Presentation type: oral

Authors:
Emily Martin [ Presenting, email: emily.martin@uni-wuerzburg.de ] - 1 2
Chan-Ryul Park - 3
Dowon Lee - 4
Björn Reineking - 2
Ingolf Steffan-Dewenter - 1


Affiliations:
1 : University of Würzburg, Würzburg, DE
2 : University of Bayreuth, Bayreuth, DE
3 : Korea Forest Research Institute, Seoul, KR
4 : Seoul National University, Seoul, KR


Session: Evaluating the drivers of biodiversity patterns: plant-animal interactions and relationships with environmental variables


Title: Effects of landscape context and management on natural enemies of insect pests


Abstract:

Landscape context and management intensity are major determinants of biodiversity patterns in agricultural landscapes, however it is still unclear how they influence the distribution of natural enemy species and their efficiency for biological pest control.
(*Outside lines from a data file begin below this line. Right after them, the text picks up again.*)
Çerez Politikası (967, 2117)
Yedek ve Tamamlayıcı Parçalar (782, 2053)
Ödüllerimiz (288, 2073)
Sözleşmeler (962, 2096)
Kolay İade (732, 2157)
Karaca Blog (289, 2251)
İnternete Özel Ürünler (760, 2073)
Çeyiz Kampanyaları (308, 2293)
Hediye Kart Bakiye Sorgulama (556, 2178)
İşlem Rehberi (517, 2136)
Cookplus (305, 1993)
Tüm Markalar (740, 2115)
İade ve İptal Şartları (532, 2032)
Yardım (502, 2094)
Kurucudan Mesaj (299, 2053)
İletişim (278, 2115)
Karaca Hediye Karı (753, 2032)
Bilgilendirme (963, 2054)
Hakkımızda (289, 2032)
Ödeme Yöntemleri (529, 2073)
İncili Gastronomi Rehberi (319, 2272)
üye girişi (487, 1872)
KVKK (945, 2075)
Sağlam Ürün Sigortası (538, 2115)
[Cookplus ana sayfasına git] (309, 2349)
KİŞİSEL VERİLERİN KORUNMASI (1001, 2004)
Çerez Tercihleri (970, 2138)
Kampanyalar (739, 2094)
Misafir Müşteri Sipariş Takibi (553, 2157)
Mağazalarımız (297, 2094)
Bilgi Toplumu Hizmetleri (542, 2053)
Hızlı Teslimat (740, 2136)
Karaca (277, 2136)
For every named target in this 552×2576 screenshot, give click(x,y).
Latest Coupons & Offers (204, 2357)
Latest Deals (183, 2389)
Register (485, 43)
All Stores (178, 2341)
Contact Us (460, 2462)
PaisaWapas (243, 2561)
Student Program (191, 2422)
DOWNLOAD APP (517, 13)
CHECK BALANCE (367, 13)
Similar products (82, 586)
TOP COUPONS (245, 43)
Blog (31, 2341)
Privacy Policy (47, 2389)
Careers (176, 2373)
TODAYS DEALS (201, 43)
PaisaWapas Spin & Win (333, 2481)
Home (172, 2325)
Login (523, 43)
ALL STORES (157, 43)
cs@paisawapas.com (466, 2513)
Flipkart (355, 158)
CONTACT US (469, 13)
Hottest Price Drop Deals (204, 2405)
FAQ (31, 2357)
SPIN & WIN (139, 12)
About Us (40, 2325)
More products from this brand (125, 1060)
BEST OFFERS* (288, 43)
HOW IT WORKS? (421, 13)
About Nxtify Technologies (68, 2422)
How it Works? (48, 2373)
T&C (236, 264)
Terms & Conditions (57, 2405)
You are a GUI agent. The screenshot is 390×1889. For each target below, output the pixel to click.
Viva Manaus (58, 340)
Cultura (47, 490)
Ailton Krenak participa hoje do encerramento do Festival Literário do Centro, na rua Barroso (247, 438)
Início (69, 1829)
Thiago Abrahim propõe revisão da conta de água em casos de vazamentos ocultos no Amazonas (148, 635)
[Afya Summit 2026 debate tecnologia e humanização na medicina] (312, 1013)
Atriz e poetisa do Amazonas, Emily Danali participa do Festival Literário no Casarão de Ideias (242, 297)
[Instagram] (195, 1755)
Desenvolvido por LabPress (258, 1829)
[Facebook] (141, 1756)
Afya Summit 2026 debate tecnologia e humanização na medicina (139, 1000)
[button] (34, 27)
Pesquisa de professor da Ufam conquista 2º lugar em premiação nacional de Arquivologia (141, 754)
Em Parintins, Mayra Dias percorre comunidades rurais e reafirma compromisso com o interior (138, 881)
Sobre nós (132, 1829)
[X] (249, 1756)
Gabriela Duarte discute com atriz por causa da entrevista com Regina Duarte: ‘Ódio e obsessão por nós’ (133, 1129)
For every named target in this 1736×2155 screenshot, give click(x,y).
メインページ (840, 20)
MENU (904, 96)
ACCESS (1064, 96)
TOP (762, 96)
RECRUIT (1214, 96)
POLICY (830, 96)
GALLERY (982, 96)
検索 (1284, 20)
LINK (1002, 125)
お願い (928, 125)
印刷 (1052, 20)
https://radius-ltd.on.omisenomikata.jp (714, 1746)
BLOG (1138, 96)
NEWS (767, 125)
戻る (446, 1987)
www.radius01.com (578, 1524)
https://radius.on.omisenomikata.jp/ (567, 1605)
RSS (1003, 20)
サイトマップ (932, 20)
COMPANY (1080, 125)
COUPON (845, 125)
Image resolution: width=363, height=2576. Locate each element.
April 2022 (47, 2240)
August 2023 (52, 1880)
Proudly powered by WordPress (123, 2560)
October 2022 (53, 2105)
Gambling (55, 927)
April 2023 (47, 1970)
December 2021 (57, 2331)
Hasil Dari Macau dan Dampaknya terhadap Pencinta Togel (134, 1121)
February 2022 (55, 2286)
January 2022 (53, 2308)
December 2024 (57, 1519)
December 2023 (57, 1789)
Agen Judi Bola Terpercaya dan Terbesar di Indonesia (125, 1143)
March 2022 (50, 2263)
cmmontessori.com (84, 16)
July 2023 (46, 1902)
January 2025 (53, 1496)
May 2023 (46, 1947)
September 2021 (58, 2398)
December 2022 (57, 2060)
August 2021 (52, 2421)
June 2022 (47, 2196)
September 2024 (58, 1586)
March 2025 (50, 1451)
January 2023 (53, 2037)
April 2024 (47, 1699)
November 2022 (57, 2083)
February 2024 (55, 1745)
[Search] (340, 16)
In the intensively cultivated agricultural landscape of the Haean catchment, South Korea, we investigated the influence of landscape structure and local management on the abundance and diversity of insect natural enemies in crop fields, and on their performance for pest control at multiple spatial scales. Birds, syrphid flies, parasitoid wasps and predatory beetles were thus sampled in 32 annual crop fields differing in landscape context and management intensity. Associated herbivory rates and crop biomass were measured in the same fields. We then test the hypotheses that enemy diversity and abundance are higher, and associated damage rates lower, in landscapes with higher proportions of non-crop habitats, and that differ ent organisms are affected by landscape context and management at different spatial scales. Moreover, although damage rates did not differ between organic and conventional management, we found predator richness and abundance to be higher in organic fields, suggesting that natural enemies may effectively compensate for reduced pesticide application in less-intensively managed fields.